Services like water and electricity utilities are highly regulated for a reason. Those reasons are the government believes (and understandably so) that all have a right to have access to them. In some regards, they’re life-sustaining. The federal government also regulates them because in most cases only one provider is accessible at any given home or business.
Services like television and high-speed internet are a cousin of water and power. They’re not essential to life, though they certainly make life easier and better. And, though there are theoretically multiple providers in most areas of the country, regulators know that a limited amount of competition for such services opens the door to potentially unfair practices.
That’s why the FTC and the FCC have worked to maintain a reasonably balanced market on these fronts, but without reaching too far into the market’s operation itself.
Google and Facebook, conversely, are neither essential to life nor a given right. They’re also distinct choices made by consumers. Snapchat is an alternative to Facebook. Yahoo is an alternative to Google. Google and Facebook only draw their respective crowds because they deliver what consumers want the most.
And that’s where Soros’ argument breaks down.
In his essay, he opined “Social media companies deceive their users by manipulating their attention, directing it toward their own commercial purposes, and deliberately engineering addiction to the services they provide.”
He’s not wrong, broadly speaking, that the two companies in question deliberately try to make their platforms as sticky as possible. Thing is, all businesses are doing that. That’s what business is. The same applies to the company Soros’ fund owns.

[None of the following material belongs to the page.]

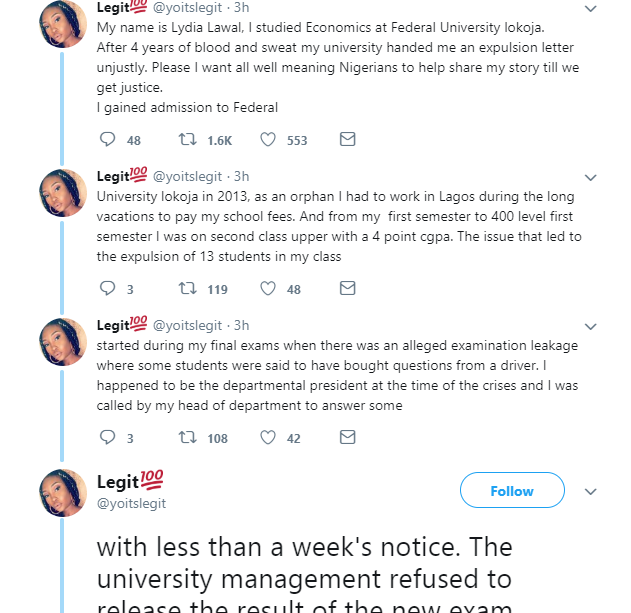
Task: Reply to the Lydia Lawal introduction tweet
Action: click(x=108, y=140)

This reality is also why FTC nominees can only speak generally about the matter, limiting their views to a broad assessment of the current digital landscape and its impact. Regulators simply can’t get into the business of telling the internet’s biggest middlemen how and what they can and can’t do despite the politicization efforts clearly underway.
Bottom Line for FB and GOOGL Stock
The counterargument is that the federal government was never in the health insurance business before, either, and then got into the game by voting in favor of the Affordable Care Act (ACA) in 2010. While the government didn’t become a provider, there’s no denying the deep tie-up between mandates and the for-profit industry’s players. It can happen.

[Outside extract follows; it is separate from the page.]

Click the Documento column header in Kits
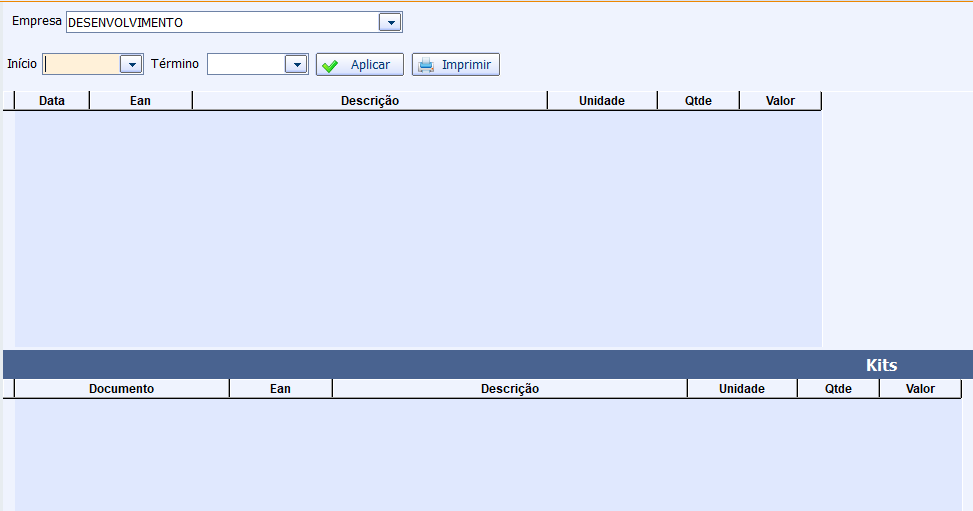The width and height of the screenshot is (973, 511). (x=121, y=389)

For better or worse, though, the ACA mostly imploded on itself, underscoring how governmental overreach is more than capable of doing significant harm as well as doing good.
It’s a not-so-subtle reminder to the FTC and other potential overseers of the internet’s top websites what may happen when the wrong things are tweaked in the name of fairness and democracy. The internet is already democratized by the people who prefer Facebook and Google.
Sure, Facebook and Google were unknowingly running political ads paid for by Russia, and that has to stop. If that’s the only thing Soros is talking about, that’s a relatively easy problem to solve.
That’s not what he’s talking about, however. Soros made that clear by explaining “social media companies exploit the social environment. This is particularly nefarious, because these companies influence how people think and behave without them even being aware of it.”
That’s one step away from suggesting people shouldn’t be allowed to think for themselves, and it does suggest people don’t realize the internet is chock full of self-serving messages.
To that end, while providing access to the internet may be deemed a utility, how individuals find and utilize that information isn’t. If that were necessarily the mindset, regulators would also be manning the nation’s libraries, quizzing readers when they returned books about their interpretation of what they read. Ditto for television, school lessons, art galleries and more.
Of the number of risks GOOGL stock faces here, this kind of overreaching regulation is the last one owners of GOOGL stock need to worry about, even in a world where it seems like anything’s possible. As tough as it may be to believe, the U.S. government and its people aren’t that naive yet, even if news headlines suggest otherwise.